Uma das chamadas “novas adições” que tem recebido atenção crescente é a compulsão ao consumo. Audibert relaciona esta modalidade de compulsão quer a expulsão (hemorragia) de recursos simbólicos, quer a uma busca por acumulação protetora, equivalente a alternância anorexia-bulimia.

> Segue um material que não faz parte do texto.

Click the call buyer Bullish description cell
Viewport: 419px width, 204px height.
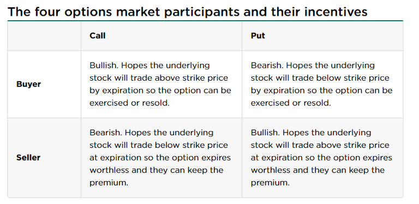pos(161,84)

Neste ponto, podemos encontrar um ponto de contato entre as dinâmicas aditivas e modalidades de subjetivação contemporâneas. Em Vida para consumo. A transformação das pessoas em mercadoria (Rio de Janeiro: Jorge Zahar Editor, 2007), o sociólogo Zygmunt Bauman trata de forma extremamente afinada com as concepções psicanalíticas, exatamente o ponto que tratamos. Contemporaneamente, todos tenderíamos a tomar o consumo como modelo para todas as relações. Uma vez que aprendemos a lidar com bens de consumo de forma objetiva e pragmática, teríamos transplantado o modelo para as relações humanas.
Isto vem ao encontro, de forma dramática, do que observamos sobre as adicções e sua busca compulsiva e exclusiva por sensações prazerosas, a tentativa de evitar a intersubjetividade, a redução do outro a uma dimensão de simples objeto de uso e gozo.
As adições e compulsões certamente são um importante caminho para a compreensão de como se constitui e estrutura (ou mal se constitui e mal se estrutura) a subjetividade contemporânea.